REGIO-SELECTIVE AND STEREOSELECTIVE OXYGENATIONS BY ADULT HUMAN LIVER FLAVIN-CONTAINING MONOOXYGENASE .3. COMPARISON WITH FORM-1 AND FORM-2

The cDNA for the adult human liver flavin-containing monooxygenase (form 3) (FMO3) was cloned, sequenced, and expressed in Escherichia coli. The cDNA-expressed FMO3 was used to investigate the regio- and stereoselective N- and S-oxygenation of a number of tertiary amines and sulfides, respectively. For comparison, the N- and S-oxygenation of the same chemicals and drugs were examined with adult human liver microsomes from a normal healthy female donor and FMO1 from pig liver and FMO2 from rabbit lung. Both cDNA-expressed FMO3 and adult human liver microsomes N-oxygenated trifluoperazine or 10-(N,N-dimethylaminoalkyl) phenothiazines with similar substrate specificities.

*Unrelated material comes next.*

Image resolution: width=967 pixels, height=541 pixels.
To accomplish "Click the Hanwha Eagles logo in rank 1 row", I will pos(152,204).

The substrate specificity for FMO3 differed, however, from that of pig liver FMO1. Nucleophilic sulfur-containing compounds [i.e., thiobenzamide, (4-bromophenyl)-1,3-oxathiolane, and 2-methyl-1,3-benzodithiole] were efficiently S-oxygenated by cDNA-expressed FMO3 and adult human liver microsomes. Stereoselective S-oxygenation of (+)- and (-)-(4-bromophenyl)-1,3-oxathiolane and 2-methyl-1,3-benzodithiole was therefore investigated. In general, the stereoselectivity observed for S-oxygenation in the presence of FMO3 was similar to that observed in the presence of adult human liver microsomes. In most cases examined, however, the stereoselectivity for S-oxygenation was quite distinct from that observed for pig liver FMO1. We conclude that FMO3 is the major form of FMO active in adult human liver. Because the stereoselectivity for S-oxygenation and the substrate specificity for tertiary amine N-oxygenation by cDNA-expressed FMO3 are distinct from those of pig liver FMO1, we conclude that the binding channel for each isoform is quite different. Like FMO2 from rabbit lung, FMO3 apparently possesses a much smaller substrate binding channel than pig liver FMO1, and this undoubtedly has consequences for tertiary amine and sulfide metabolism in humans.